▶ SELECTED EXCERPT:

*** Begin section ***

A yet-to-be-peer-reviewed paper by three economists is kicking up a storm by claiming the COVID-19 lockdowns scarcely reduced deaths, yet came at a huge cost to society.
While the paper has been jumped on by those looking to push an anti-lockdown narrative, many independent public health experts (note: scientists, not economists) have highlighted holes in the study and claimed its findings should be taken with a hefty handful of salt.
Commenting on different parts of the paper, scientists have described it as everything from “strange” and "problematic” to “fundamentally flawed.”
The economists from Johns Hopkins Institute for Applied Economics, Global Health, and the Study of Business Enterprise reached their findings by carrying out a meta-analysis of 34 previously published studies.
The controversial report – which has not yet been peer-reviewed or officially published – concluded that the initial stay-at-home lockdowns in the US and Europe reduced COVID-related deaths by only 0.2 percent. They also argued that the closure of non-essentially business was “ineffective, only reducing COVID-19 mortality by 2.9 percent on average.” On top of this, the paper contends the lockdown measures came at “enormous economic and social costs.”
However, many scientists have questioned the choice of studies used in this meta-analysis, as well as how much "weight" the researchers gave to some of the studies.
Above all, the paper appears to have ignored research into disease transmission, focusing instead on other statistical analyses of mortality used by economics.

*** End section ***

▶ SUPPLIED RECORDS:
*** Begin section ***

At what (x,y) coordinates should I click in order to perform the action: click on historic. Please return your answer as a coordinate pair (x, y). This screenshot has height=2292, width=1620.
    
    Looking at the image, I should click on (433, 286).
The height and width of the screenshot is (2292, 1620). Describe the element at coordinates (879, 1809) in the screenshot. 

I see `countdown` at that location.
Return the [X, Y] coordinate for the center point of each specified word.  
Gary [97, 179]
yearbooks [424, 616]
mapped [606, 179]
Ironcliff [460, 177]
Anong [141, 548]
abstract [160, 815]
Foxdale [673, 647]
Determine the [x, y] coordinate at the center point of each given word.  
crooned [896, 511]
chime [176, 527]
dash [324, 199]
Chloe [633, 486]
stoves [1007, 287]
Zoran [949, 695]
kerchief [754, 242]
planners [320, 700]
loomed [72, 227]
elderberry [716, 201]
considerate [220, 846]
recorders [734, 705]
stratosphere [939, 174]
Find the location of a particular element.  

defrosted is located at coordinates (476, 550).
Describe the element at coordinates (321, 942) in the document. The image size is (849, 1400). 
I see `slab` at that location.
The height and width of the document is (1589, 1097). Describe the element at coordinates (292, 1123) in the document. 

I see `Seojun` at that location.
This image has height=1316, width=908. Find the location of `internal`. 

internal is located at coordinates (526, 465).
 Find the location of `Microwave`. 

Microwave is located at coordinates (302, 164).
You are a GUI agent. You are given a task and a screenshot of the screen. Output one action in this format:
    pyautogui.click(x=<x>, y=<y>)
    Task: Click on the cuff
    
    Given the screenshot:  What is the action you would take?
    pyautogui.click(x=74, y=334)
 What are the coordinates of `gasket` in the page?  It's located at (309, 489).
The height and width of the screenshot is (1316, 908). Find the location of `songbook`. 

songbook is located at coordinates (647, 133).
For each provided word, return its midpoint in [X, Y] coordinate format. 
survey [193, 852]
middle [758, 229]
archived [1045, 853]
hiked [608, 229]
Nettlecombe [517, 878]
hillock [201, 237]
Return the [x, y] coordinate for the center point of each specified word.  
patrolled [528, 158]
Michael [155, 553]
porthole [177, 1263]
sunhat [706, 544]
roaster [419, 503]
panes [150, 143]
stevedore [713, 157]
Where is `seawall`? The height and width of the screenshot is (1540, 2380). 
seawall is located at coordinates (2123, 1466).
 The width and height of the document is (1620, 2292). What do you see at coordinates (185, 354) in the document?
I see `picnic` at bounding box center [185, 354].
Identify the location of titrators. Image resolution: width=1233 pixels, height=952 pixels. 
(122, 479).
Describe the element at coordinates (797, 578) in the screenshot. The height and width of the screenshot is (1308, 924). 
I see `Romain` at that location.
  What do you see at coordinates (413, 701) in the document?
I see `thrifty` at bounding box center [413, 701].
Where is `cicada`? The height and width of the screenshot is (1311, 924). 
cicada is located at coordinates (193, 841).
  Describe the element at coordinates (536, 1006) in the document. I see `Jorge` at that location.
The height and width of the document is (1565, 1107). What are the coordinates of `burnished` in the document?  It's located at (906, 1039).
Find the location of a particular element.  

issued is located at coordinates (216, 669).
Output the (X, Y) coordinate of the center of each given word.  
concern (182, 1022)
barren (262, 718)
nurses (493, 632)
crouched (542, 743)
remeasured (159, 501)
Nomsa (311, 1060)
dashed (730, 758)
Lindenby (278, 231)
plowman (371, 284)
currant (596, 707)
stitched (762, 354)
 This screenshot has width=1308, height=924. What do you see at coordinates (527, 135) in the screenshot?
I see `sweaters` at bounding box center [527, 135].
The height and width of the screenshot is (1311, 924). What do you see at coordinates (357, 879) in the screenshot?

*** End section ***

▶ EXERCISE SET:
**A)** From the article on the lockdown study, repeat the passage starting at "Above all, the" and ending at "used by economics.".
**B)** According to the article on the lockdown study, how many previously published studies did the economists include in their meta-analysis?
**C)** Resume the article on the lockdown study from the point where it stops.

▶ RESPONSES BY ITEM NUMBER:
**A)**
Above all, the paper appears to have ignored research into disease transmission, focusing instead on other statistical analyses of mortality used by economics.

**B)** 34

**C)**
If you’re studying a virus and how it kills people, disease transmission is a pretty crucial thing to consider. For instance, it’s important to realize that stay-at-home orders will have a delayed effect; hospitalizations and deaths won’t instantly fall, but they may drop over the course of two or so weeks. This study, experts claim, fails to recognize this important issue
“It’s as if we wanted to know whether smoking causes cancer and so we asked a bunch of new smokers: did you have cancer the day before you started smoking? And what about the day after? If we did this, obviously we’d incorrectly conclude smoking is unrelated to cancer, but we’d be ignoring basic science,” commented Dr Seth Flaxman, Associate Professor in the Department of Computer Science at the University of Oxford.
“The science of diseases and their causes is complex, and it has a lot of surprises for us, but there are appropriate methods to study it, and inappropriate methods. This study intentionally excludes all studies rooted in epidemiology – the science of disease,” added Dr Flaxman.
There are also some issues with the definition of a "lockdown” in the paper, which the researchers define as any “mandatory non-pharmaceutical interventions.”
Professor Samir Bhatt, a Professor of Statistics and Public Health at Imperial College London, notes: “This would make a mask wearing policy a lockdown. For a meta-analysis using a definition that is at odds with the dictionary definition […] is strange.”
It also needs to be considered that no two countries "locked down" in the same way with different governments going for significantly different approaches.
Many scientists still agree that social restrictions are effective at helping to slow down the transmission of COVID-19, albeit perhaps not as effective as initially thought. However, the impacts of lockdown are extremely tricky to gauge and fraught with complexity. In essence, it comes down to a question of costs versus benefits. Most agree that confining people to their homes may have reduced their chances of spreading COVID-19, but at what cost?